9. Heating device according to claim 3 and 8, characterized in that the double-walled partition (2) comprises a double-walled side wall (22) of the installation space (1) and that individual heating filaments mechanically and by webs (40) in the double-walled side wall (22) are electrically separated.

10. Heating device according to one of the preceding claims, characterized

characterized in that the at least one IR radiator (3; 3 '; 30) comprises an IR-B radiator with at least one heating filament with an emission spectrum in the IR-B range.
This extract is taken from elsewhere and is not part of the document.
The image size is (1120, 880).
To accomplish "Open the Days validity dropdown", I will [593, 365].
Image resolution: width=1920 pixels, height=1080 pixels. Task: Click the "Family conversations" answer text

11. Heating device according to one of the preceding claims, characterized

characterized in that the heating device comprises a plurality of IR emitters (3; 3 '; 30) and that the IR emitters

Radiator arrangement are individually electrically controllable.

12. Heating device according to one of claims 1 to 8, characterized in that the at least one infrared radiator (3; 3 '; 30) is an IR-A radiator with an emission spectrum in the IR which is matched in particular to the absorption characteristic of the powder (P) -A area.

13. Heating device according to one of claims 3 to 12, characterized in that the at least one IR radiator (3; 3 '; 30) and the side wall are arranged in a frame of a heating unit which can be inserted into the housing (12).

14. Heating device according to claim 13, characterized in that the

Has a frame outer wall with a reflecting inner side (12.2) facing the molded part (5), which forms a secondary or a tertiary reflector.

15. Heating device according to claim 13 or 14, characterized in that the frame surrounds a closed interior in which the IR radiator is arranged.

16. Process for producing a 3D molded part using the

Heating device according to one of claims 1 to 15.